Nonincumbent deniers prevailed in secretary of state contests in a handful of red states, including Alabama, Indiana, and Wyoming, and made gains in state houses in places like Arizona, which could allow them to shape legislation.
Lake, one of the midterms’ most vocal adherents to 2020 election lies, suggested on Thursday that she is planning to challenge the results. Trump ignited the “Stop the Steal” movement in 2020 by contesting his own loss; Lake could stake out a new beachhead of denialism.
“My resolve to fight for you is higher than ever,” she said in a video released on Twitter, saying she was gathering “evidence” and had assembled a legal team.
Becker said he is watching for counties that might slow or stop the certification of their election results, as occurred in Otero County, N.M., during the primaries earlier this year.
And experts are worried about other threats to democracy, including a North Carolina lawsuit the Supreme Court will hear in December that could give state legislatures much more power over election results.
Advertisement
“[Deniers] did fail to gain new ground when it comes to election oversight, which is a really good thing, but we’ve been tracking their playbook since 2020, and it was never just about taking over these key seats,” said Joanna Lydgate, president and chief executive of the States United Action, a nonprofit focused on free and secure elections.
There are already signs that elements of denialism could live on. In Congress, some Republicans who sought to distance themselves from election deniers were embracing aspects of their rhetoric.
Senator Marco Rubio of Florida, who easily won reelection last week, said that denialism was limited to “some individuals” but that the country still has “problems with voting.”
“We still have races that are being counted almost two weeks later,” Rubio said. “That’s not so much about ‘stolen’ as it is about conduct of elections that undermine public confidence.”
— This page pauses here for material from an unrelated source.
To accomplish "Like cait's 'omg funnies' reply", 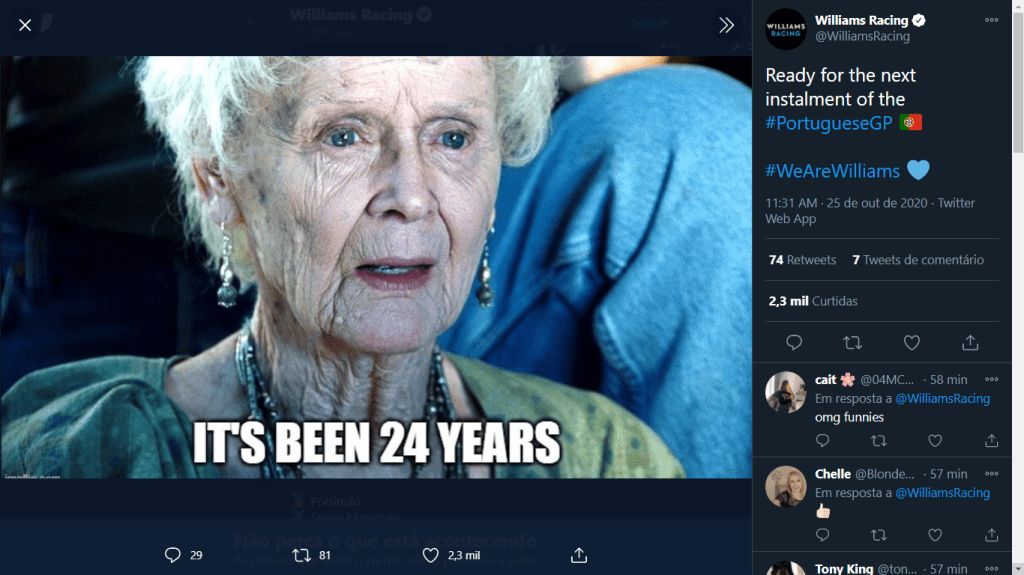I will point(935,440).
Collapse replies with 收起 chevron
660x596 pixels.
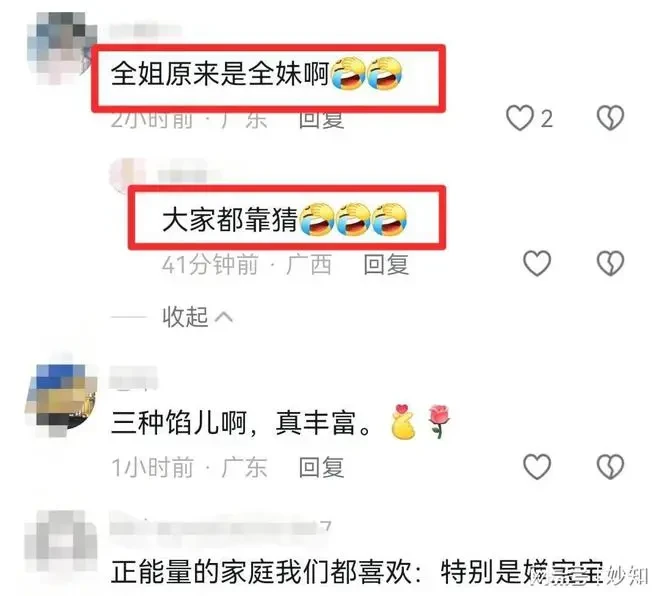click(x=197, y=317)
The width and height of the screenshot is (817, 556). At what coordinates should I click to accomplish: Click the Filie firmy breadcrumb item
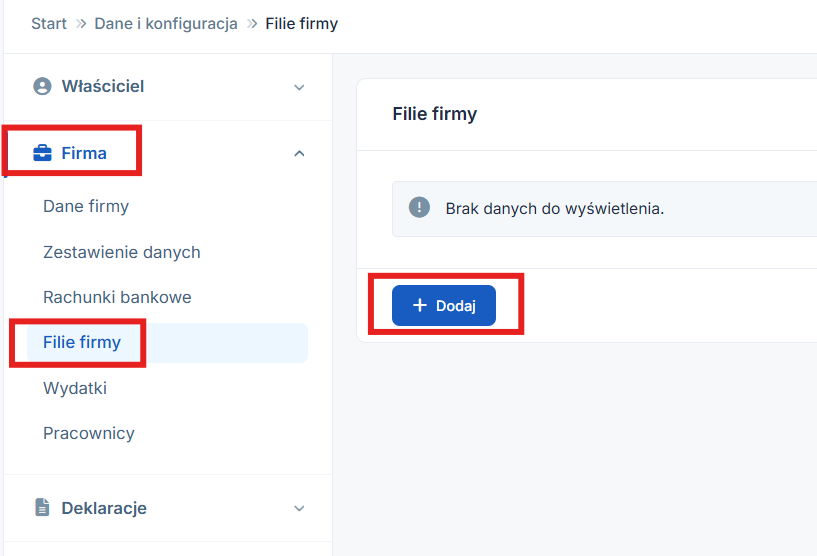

Representative Doug La Malfa of California, a Republican, said that even if questions about elections aren’t a main campaign focus for Republicans, it should still be an issue they work on.
“There seems to be so many questions with the 100 percent mail-in ballot that so many places have, and the time it takes to do signatures and cure ballots — it’s just making chaos and decreasing confidence.”
But other Republicans acknowledged that denialism had hurt the party, especially with independents. Representative Michael McCaul of Texas blamed Democratic efforts to elevate extreme, denialist GOP candidates in the primaries— a gambit that worked as the Republicans they helped lost in the general election. And Kennedy, the senator from Louisiana, refused to discuss his own decision to object to the certification of the 2020 election, but said voters had shown they didn’t want to give much more power to either Republicans or Democrats.